Wren’s greatest pupil and sometime collaborator was Nicholas Hawksmoor, who worked with the master on St Paul’s and went on to design outstanding buildings – both churches and country houses – on his own. Hawksmoor’s buildings are more determinedly bulky in character than Wren’s, more willfully original. He likes great ponderous masses of masonry, unusually shaped towers and spires, and windows taking the form of circles or semicircles. His buildings, such as the great London churches of Christ Church Spitalfields, St Anne Limehouse, and St George in the East, are big and brooding and rather weird.
Hawksmoor passed on the torch to the third great late-Stuart architect, Sir John Vanbrugh, who excelled at vast, ponderous country houses as Hawksmoor excelled at churches. Vanbrugh had no formal training as an architect and had been a soldier and playwright before embarking on his first building, the vast Castle Howard. He worked with Hawksmoor and must have relied much on him to begin with. And Vanbrugh must have learned quickly. Buildings such as Castle Howard, Blenheim Palace, and Seaton Delaval have a strong architectural character. Their elaborate facades and vast, awe-inspiring interiors are a world away from the severity of the buildings Inigo Jones was designing a century before. The castle Vanbrugh built for his own use, though smaller in scale, shared the monumental quality of his grand country houses.
Although Vanbrugh is famous for country houses planned on a vast scale, his influence was felt on much smaller buildings. Sometimes one finds, in a town not far away from a major Vanbrugh house, a small house with his hallmark masses and round-headed windows. An example in Oxford stands as a reminder of the influence of the Vanbrugh mode.

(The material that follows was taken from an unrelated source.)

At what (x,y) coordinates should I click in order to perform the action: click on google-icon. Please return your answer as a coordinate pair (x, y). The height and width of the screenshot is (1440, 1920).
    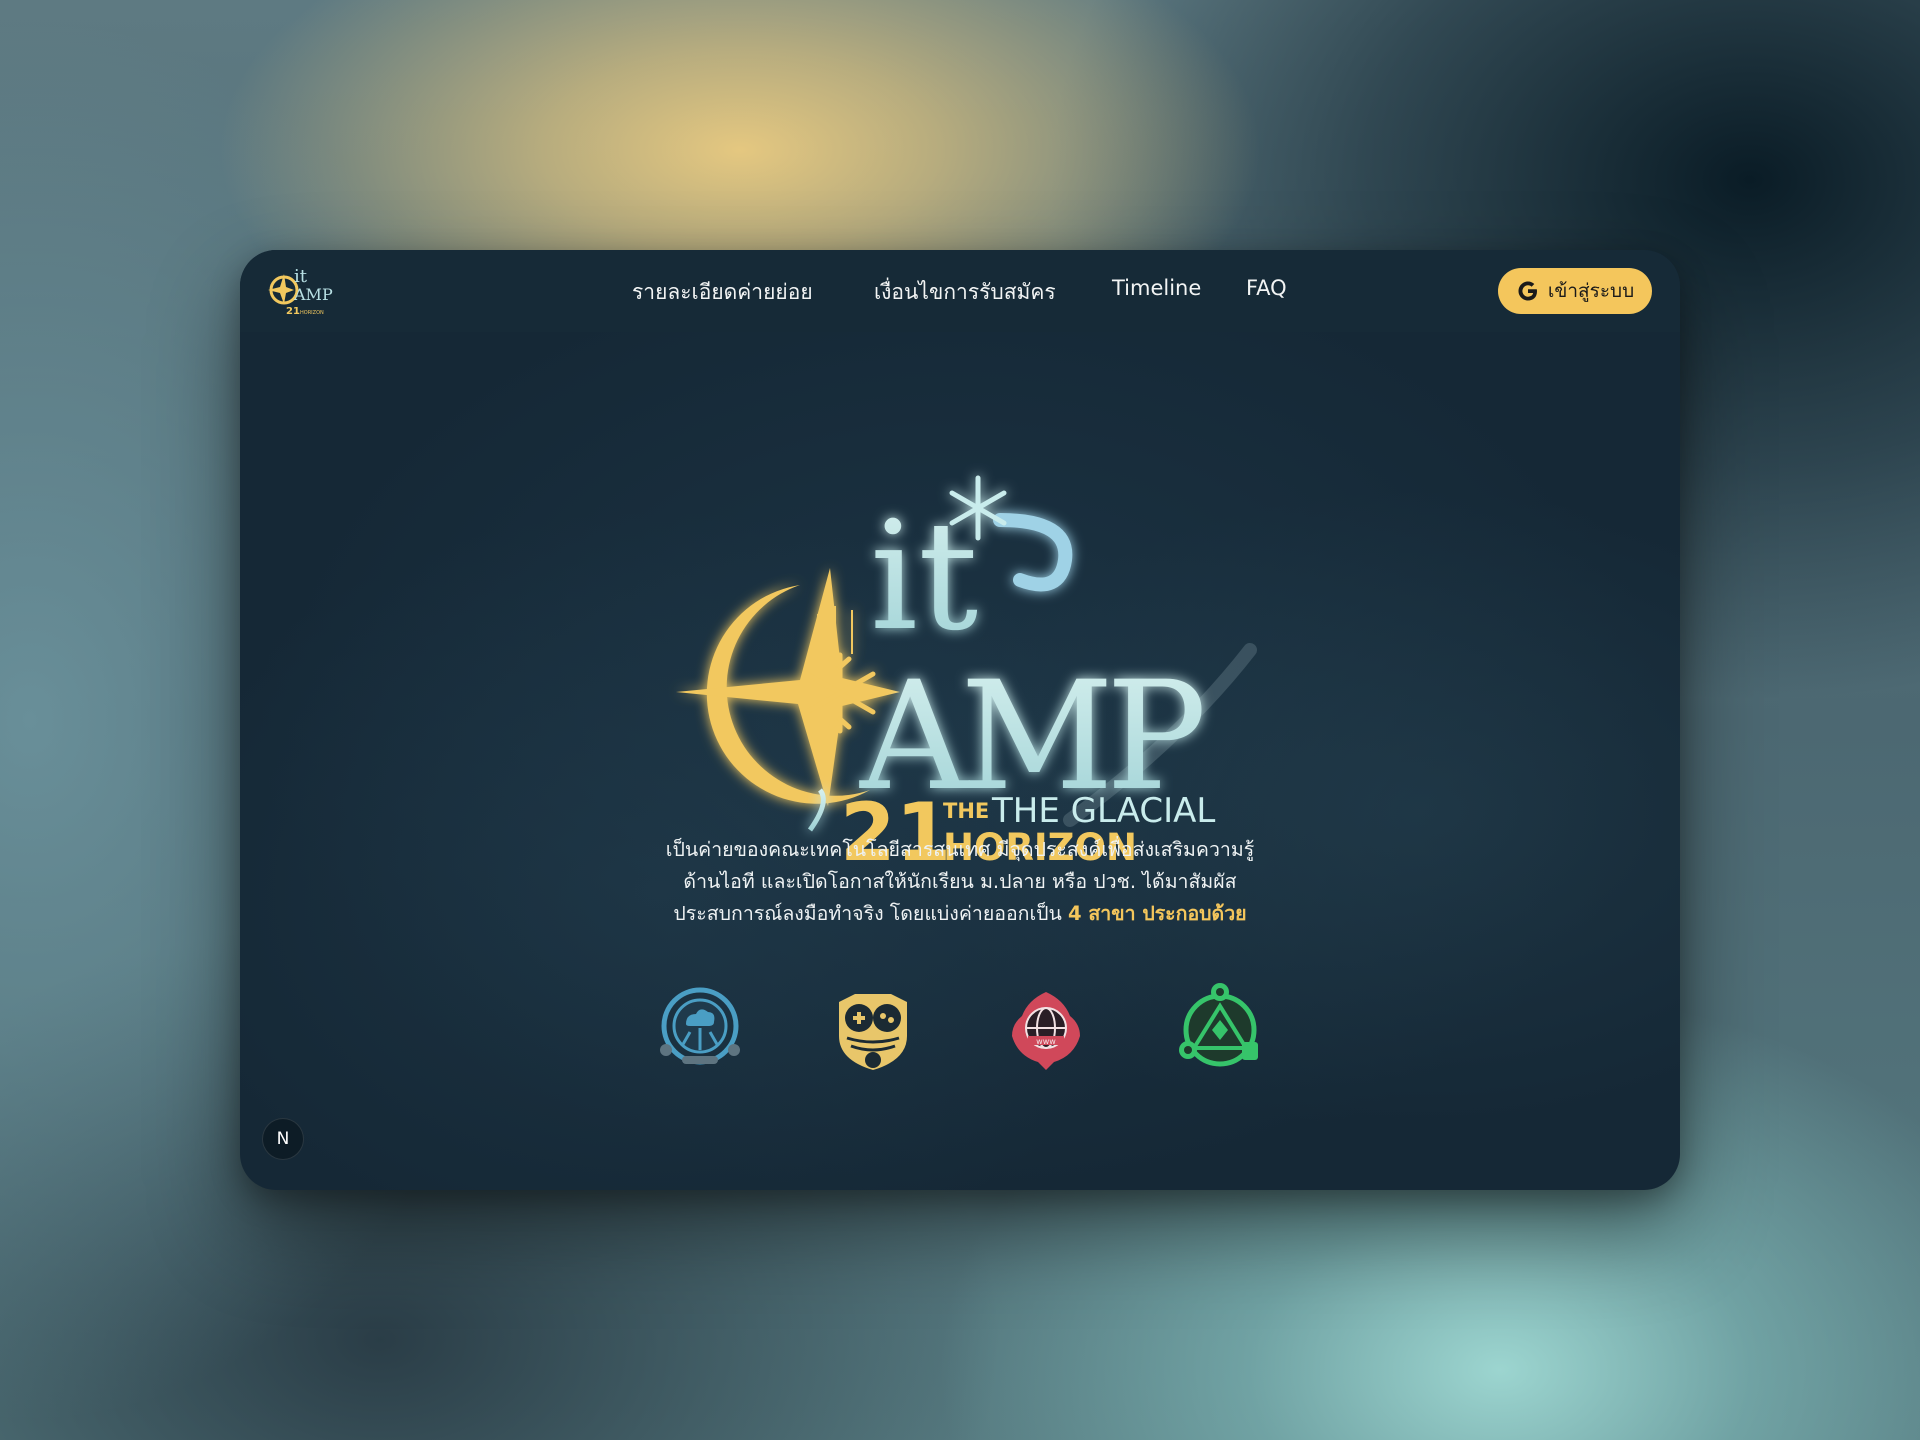
    Looking at the image, I should click on (1528, 291).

Meanwhile, in the countryside, many building projects continued that showed little interest in the sophisticated ideas of these advanced architects. Meeting houses, fior example, continued to be built in the prevalent domestic vernacular, like the late-17th century stone meeting house, now a village hall, in South Newington. Churches, on the other hand, were sometimes still built in a modified version of the Gothic style, a phenomenon sometimes referred to as the Gothic survival. There was also a tendency among rural builders to adapt traditional domestic architecture, with its mullioned windows and occasional classical details, to church architecture. One structure built along these lines is the isolated country church at Monnington on Wye, Herefordshire.